Paride Pelli, direttore del Corriere del Ticino, apre il suo editoriale concentrandosi sui dati in merito alla partecipazione al voto. “Circa la partecipazione elettorale, invece, possiamo parlare di una progressiva erosione: a questo giro si è assestata al 55,99%, peggior dato di sempre alle Cantonali, in calo sul 2019 (59,3%), sul 2015 (62,3%) e pure sul 2011 (58,5%). Male, certo, ma non malissimo, verrebbe voglia di dire. Non siamo in caduta libera, ma comunque in netta e preoccupante discesa. La mancanza di un vero e proprio confronto politico durante la campagna elettorale ha fatto il resto: anzi, l’assenza di una vera e propria campagna tout court - svoltasi tra qualche polemica sterile per lo più all’interno delle liste che all’esterno - ha prodotto disinteresse tra tutti i possibili elettori non legati a un dato partito e alle sue dinamiche. Insomma, sia tra i partiti sia a livello di candidati, ognuno si è limitato a coltivare il proprio orticello, a preservare quanto già avesse, tanto o poco che fosse. Vi è una tendenza al consolidamento: non è un caso che, per la prima volta dopo aver perso il secondo seggio nel 2011, il PLR in questa tornata non abbia mai nemmeno accennato a volerlo riconquistare a scapito della Lega, preferendo puntare sul sano realismo – scelta che gli fa anche onore – invece che strillare ambizioni e obiettivi impossibili che avrebbero però messo un po’ di sale (e di pepe) su questa insipida campagna”.

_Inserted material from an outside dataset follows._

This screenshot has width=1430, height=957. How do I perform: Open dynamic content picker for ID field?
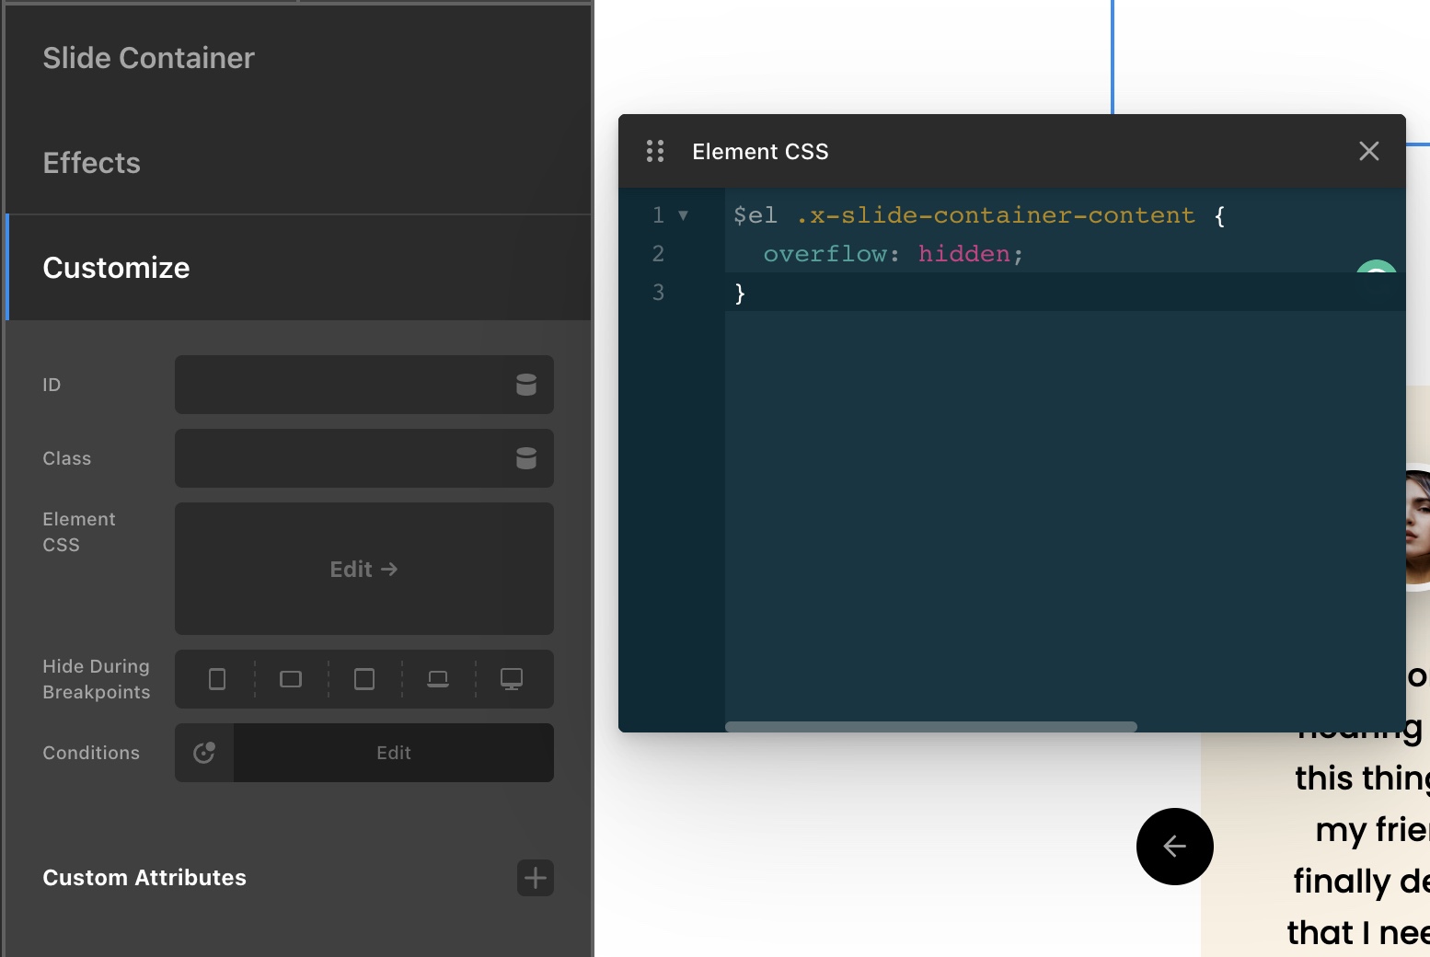[x=526, y=385]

Secondo Pelli, “i partiti devono poi (soprattutto) interrogarsi sulla crescita sempre più robusta della scelta senza intestazione, ormai addirittura primo partito a livello percentuale di schede (…). Tornando al dato sulla partecipazione, chissà a che percentuale sarebbe precipitato se non fosse stato introdotto il voto per corrispondenza. Oggi i seggi sono sempre più deserti: quasi figli di una politica superata, quella legata più ai comizi e agli eventi dal vivo che all’astratta comunicazione digitale dei social media”.
Uno sguardo ai risultati lo getta anche Gianni Righinetti, vicedirettore del Cdt. “(…) Ma i risultati delle forze politiche ci dicono che nelle ore trascorse dalle 12 di ieri fino a tarda sera sono state gettate le basi per alcuni cambiamenti di non poco conto che potremmo tastare in maniera tangibile oggi, alla luce dello spoglio per il Gran Consiglio, con quei dati che realmente ci diranno la reale forza dei partiti. Ad uscire con le ossa rotte è la grande novità di questa tornata elettorale, con la lista rossoverde che ha fatto letteralmente flop, mentre la ripudiata Amalia Mirante si è presa una corposa vendetta e la sua lista Avanti con Ticino&Lavoro è pronta a riscattare in termini concreti il successo di bandiera. Per Mirante e i suoi nuovi compagni di viaggio, il primo segnale positivo è arrivato al debutto dello spoglio. Non è stato un fuoco di paglia, ma il segnale di una tendenza che ha trovato conferma cammin facendo. Da quel momento le certezze dei rossoverdi si sono man mano sgretolate e, a bocce ferme, si deve parlare di una disfatta del nuovo fronte progressista”.
E ancora: “Detto in termini nudi e crudi, socialisti ed ecologisti si apprestano ad affrontare il peggiore degli scenari: costruire un’alleanza e trovarsi con un saldo negativo in Parlamento. Alla storiella degli amici rossi e quelli verdi indefessi lavoratori per costruire un futuro solido non hanno creduto gli elettori, perché in politica il futuro è oggi e non domani. L’astio si paga a caro prezzo, l’accanimento contro Mirante e il successivo atteggiamento acritico sulla questione della successione al Consiglio degli Stati con Carobbio che non ha voluto fare spontaneamente alcun passo indietro, dice tutto sull’atteggiamento supponente tenuto dalla sinistra e dai suoi alleati (…). Altro che una noiosa domenica, quella di ieri promette di delineare un futuro diverso”.